Es posible, dice el profesor Fraijó, que en el secreto recinto personal de cada uno se escuche la atormentada voz de Pascal con su inolvidable cita "incomprensible que exista Dios e incomprensible que no exista"; la dialéctica entre el sí y el no, compañera asidua de la condición humana. En plena Ilustración europea, sigue diciendo, se prohibían en España los libros que intentasen demostrar la existencia de Dios; se los consideraba peligrosos. Y es que Dios era tan evidente que no necesitaba demostración alguna. Por aquellas fechas Dios era algo inmediato, asequible, presente, familiar. Era un dato más de la realidad, o incluso el gran dato. Europa y, por supuesto, España convivían sin mayores traumas con la fe en Dios, una fe heredada de las buenas gentes del pasado.

También parece obvio, añade, que en la actualidad Dios no encuentra fácil acomodo, al menos en la geografía occidental. Su muerte ha sido repetidamente anunciada. No parece posible, dice, ni lo pretende este artículo, retornar a los lejanos tiempos en los que la presencia de Dios era tan obvia que se contaba con él a la hora de canalizar los ríos. Occidente ha seguido, más bien, el itinerario de Feuerbach: “Dios fue mi primer pensamiento, el segundo la razón, y el tercero y último el hombre”. En el ámbito filosófico, la teología de ayer se llama hoy antropología. Y tampoco asistimos en la actualidad a contundentes proclamaciones de ateísmo. El ardor negativo de otros tiempos ha dado paso al desinterés actual. Muchos ateos de ayer prefieren llamarse hoy increyentes.

Sección de datos:
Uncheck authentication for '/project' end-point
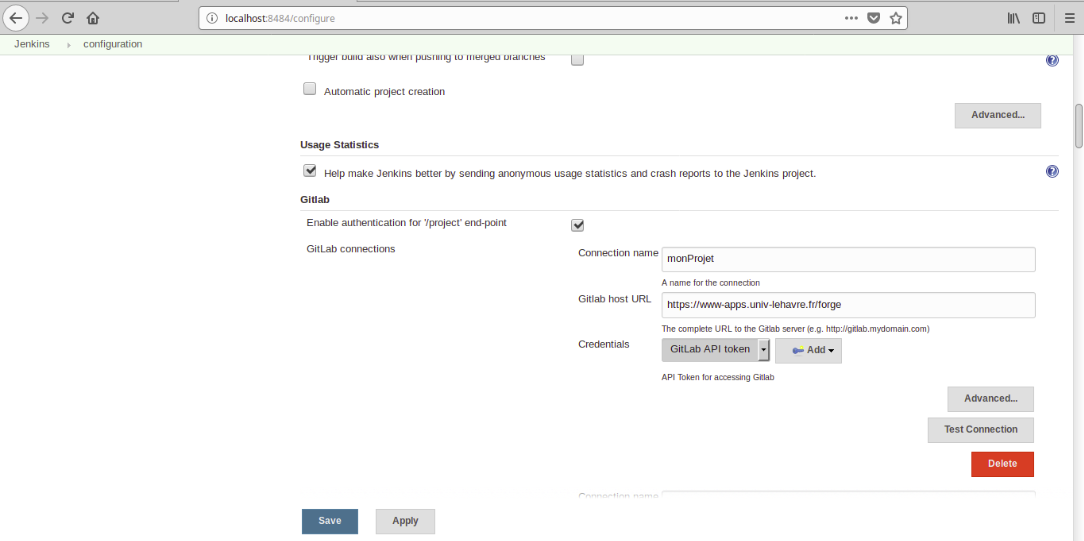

Tareas:
(a) Según el fragmento sobre la fe en Dios, ¿qué libros se prohibían en España en plena Ilustración europea?
(b) Indica si cada afirmación concuerda con el fragmento sobre la fe en Dios y justifica cada respuesta con las palabras exactas del fragmento que lo deciden: (i) En la Ilustración, los libros que intentaban demostrar la existencia de Dios se consideraban peligrosos. (ii) El artículo busca volver a los tiempos en que la presencia de Dios era obvia. (iii) Muchos ateos de ayer prefieren llamarse hoy increyentes.
(c) Continúa, por favor, el fragmento sobre la fe en Dios a partir de su última oración.

Respuestas esperadas:
(a) Los libros que intentasen demostrar la existencia de Dios.

(b)
(i) Sí: "se los consideraba peligrosos".
(ii) No: "ni lo pretende este artículo".
(iii) Sí: "Muchos ateos de ayer prefieren llamarse hoy increyentes".

(c)
Y es que tal vez todos, creyentes e increyentes, añade, nos hemos dado cuenta de que "el problema de Dios tiene su origen en Dios", en su "invisibilidad", en el carácter misterioso de su revelación. Causan impresión, dice más adelante, algunas frases del papa Francisco: "Si una persona dice que ha encontrado a Dios con certeza total y ni le roza un margen de incertidumbre, algo no va bien". Desde luego no estamos ante un lenguaje muy pontificio, dice con ironía, pero sí hondamente humano, altamente teológico, y sensible a nuestro convulso siglo XXI.

No puede pues extrañar, sigue diciendo, que dos grandes maestros de la teología cristiana, Karl Rahner y Karl Barth, se mostrasen abiertos a una teología más propensa a la pregunta que a la respuesta. Preguntado en una ocasión el primero si de veras se consideraba creyente cristiano, respondió con aire taciturno: "Sí, pero no a tiempo completo", con lo que aludía al carácter débil, precario, de su fe y estaba traduciendo al lenguaje de nuestro tiempo el evangélico "creo, Señor, pero ven en ayuda de mi incredulidad". Rahner dejó escrito que lo de ser cristiano no es un "estado", sino una meta, un ideal. Propiamente no es correcto decir "soy cristiano", sino "aspiro a ser cristiano". En parecidos términos se expresaba, comenta el profesor Fraijó, el otro gran maestro, en este caso de la teología protestante, Karl Barth, al rechazar la distinción entre creyentes e increyentes. Aducía que él conocía a un increyente llamado Karl Barth. En realidad, la tradición cristiana, dice, siempre supo que somos ambas cosas a la vez, creyentes e increyentes. Nuestro Unamuno lo expresó lapidariamente: “Fe que no duda es fe muerta”. Los avatares de la creencia en Dios, señala al final de su artículo, son asunto de la “interioridad apasionada” de cada creyente de la que hablaba Kierkegaard.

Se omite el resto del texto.